Owsiakowi grozi kara ograniczenia wolności, kara grzywny do wysokości 1500 zł lub kara nagany. Wniosek o ukaranie organizatora festiwalu w Kostrzynie nad Odrą dotyczy jego wypowiedzi z ostatniego dnia imprezy.

"Czemu nie karzecie polityków, którzy zap***ają samolotami za moje, k***a, pieniądze? Dlaczego ich nie pociągniecie do odpowiedzialności? Nie ma na to zgody. Bądźcie z nami na Finale WOŚP. 176 mln. A wy, k***a, ile wywalacie pieniędzy na loty? Pacjenci onkologiczni nie mają się jak leczyć. To co wy, k***a, do nas macie?"-pytał założyciel WOŚP ze sceny Pol'and'Rock Festival. 
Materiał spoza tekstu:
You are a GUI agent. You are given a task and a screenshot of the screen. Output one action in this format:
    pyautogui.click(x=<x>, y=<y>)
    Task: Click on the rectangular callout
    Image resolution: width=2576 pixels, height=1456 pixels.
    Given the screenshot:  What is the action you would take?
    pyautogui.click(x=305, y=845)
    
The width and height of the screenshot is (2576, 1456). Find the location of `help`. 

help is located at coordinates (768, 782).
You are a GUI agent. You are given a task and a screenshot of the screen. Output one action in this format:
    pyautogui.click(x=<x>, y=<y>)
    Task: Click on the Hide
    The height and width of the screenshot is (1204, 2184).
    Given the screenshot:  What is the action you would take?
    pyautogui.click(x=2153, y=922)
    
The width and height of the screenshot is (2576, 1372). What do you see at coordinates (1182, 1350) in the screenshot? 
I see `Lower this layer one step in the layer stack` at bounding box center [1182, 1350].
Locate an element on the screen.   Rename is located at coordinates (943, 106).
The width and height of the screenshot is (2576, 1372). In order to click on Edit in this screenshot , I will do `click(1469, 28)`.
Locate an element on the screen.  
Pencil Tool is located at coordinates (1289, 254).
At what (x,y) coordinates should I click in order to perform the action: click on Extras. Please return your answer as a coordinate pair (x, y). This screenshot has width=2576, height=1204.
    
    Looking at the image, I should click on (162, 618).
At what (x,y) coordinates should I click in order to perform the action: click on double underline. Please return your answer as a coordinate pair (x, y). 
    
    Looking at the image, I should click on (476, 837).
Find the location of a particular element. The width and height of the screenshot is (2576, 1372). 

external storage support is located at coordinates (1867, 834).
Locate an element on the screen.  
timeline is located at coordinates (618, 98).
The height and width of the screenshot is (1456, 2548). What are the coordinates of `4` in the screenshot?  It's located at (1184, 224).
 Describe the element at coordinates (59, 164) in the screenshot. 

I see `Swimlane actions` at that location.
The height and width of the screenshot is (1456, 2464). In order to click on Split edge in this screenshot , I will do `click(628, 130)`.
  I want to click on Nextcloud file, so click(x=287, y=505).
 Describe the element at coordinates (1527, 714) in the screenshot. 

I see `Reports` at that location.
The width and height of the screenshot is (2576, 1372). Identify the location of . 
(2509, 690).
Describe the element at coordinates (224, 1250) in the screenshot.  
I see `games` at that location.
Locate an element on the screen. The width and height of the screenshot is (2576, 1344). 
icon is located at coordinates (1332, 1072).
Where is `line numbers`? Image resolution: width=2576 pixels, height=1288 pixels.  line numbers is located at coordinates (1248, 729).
"Przepraszam, jeżeli kogoś obraziłem, ale się, k****, to wszystko wylewa z człowieka. Nie dajcie sobie, po***ać, w sercu, to jest wasz kraj, nie dajcie się omamić. Przeżyłem PRL, jak można teraz tak szczuć"-stwierdził Jerzy Owsiak. 

"Pierwszy mandat dostanę za bluzgi. Trzeba się je***ć w łeb, aby w te wszystkie kłamstwa uwierzyć. Zmieńcie coś, trzeba w końcu coś zmienić"-apelował organizator festiwalu w Kostrzynie.